SS 433 ist ein Doppelsternsystem, in dem ein Schwarzes Loch mit etwa zehnfacher Sonnenmasse und ein Stern ähnlicher Masse, aber deutlich größerem Volumen, einander alle 13 Tage umkreisen. Dabei strömt aufgrund des intensiven Gravitationsfeldes Material von der Oberfläche des Sterns in Richtung des Schwarzen Lochs, wo es sich zunächst in einer heißen Gasscheibe ansammelt, bevor es schließlich in das Schwarze Loch hineinfällt. Dabei werden zwei gebündelte Materieausflüsse senkrecht zur Ebene der Scheibe mit etwa einem Viertel der Lichtgeschwindigkeit ausgestoßen.
Teilchen auf extrem hohe Energien beschleunigt
Diese Jets von SS 433 können im Radio- und Röntgenwellenlängenbereich bis zu einer Entfernung von knapp einem Lichtjahr auf beiden Seiten des zentralen Doppelsterns nachgewiesen werden, dann werden sie zu schwach, um noch gesehen zu werden. Doch überraschenderweise tauchen die Jets in etwa 75 Lichtjahren Entfernung von ihrem Startpunkt plötzlich wieder als helle Röntgenquellen auf. Die Gründe für dieses Wiederauftauchen sind seit langem unklar.
2018 gelang es dem High Altitude Water Cherenkov Gamma-ray Observatory (HAWC) zum ersten Mal, sehr energiereiche Gammastrahlen aus den Jets von SS 433 nachzuweisen. Irgendwo in den Jets werden also Teilchen auf extrem hohe Energien beschleunigt. Wie oder wo die Teilchen in den Jets beschleunigt werden, war unklar. Ähnliche Fragestellungen gelten relativistischen Jets, die aus den Zentren aktiver Galaxien (zum Beispiel Quasaren) entspringend, beobachtet werden. Die Jets von SS 433 sind allerdings viel kleiner als diejenigen aus extragalaktischen Galaxienkernen, sie sind also “Mikroquasare”.
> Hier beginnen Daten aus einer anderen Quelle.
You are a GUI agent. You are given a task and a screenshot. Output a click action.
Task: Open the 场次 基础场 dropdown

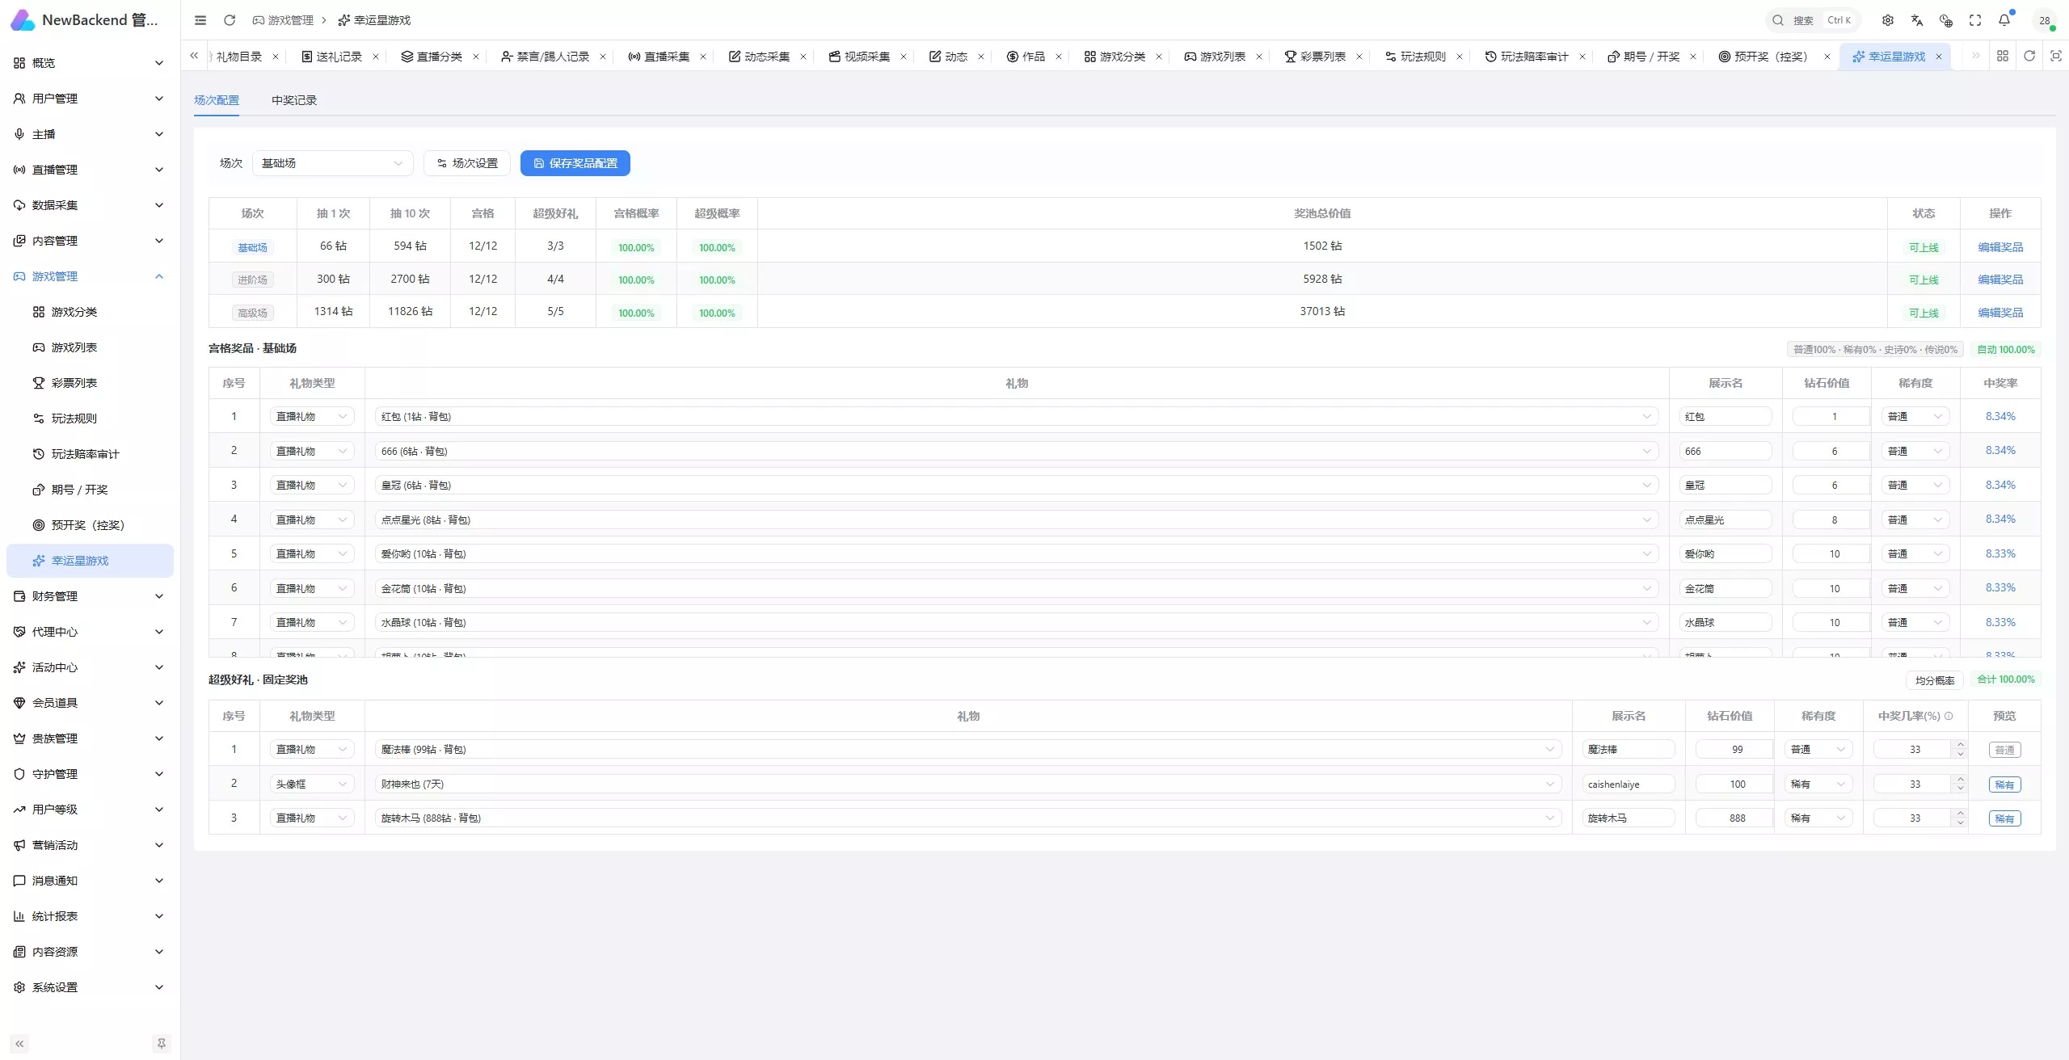coord(332,163)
Die Untersuchung der Gammastrahlenemission von Mikroquasaren bietet einen entscheidenden Vorteil: Obwohl die SS 433-Jets 50-mal kleiner sind als die der nächstgelegenen aktiven Galaxie Centaurus A, ist ihre scheinbare Ausdehnung am Himmel viel größer, befindet sich SS 433 doch tausend Mal näher an der Erde als Centaurus A. Dies erlaubt eine genauere räumliche Vermessung der Gammastrahlenemission aus derartigen Jets mit modernen Gammateleskopen.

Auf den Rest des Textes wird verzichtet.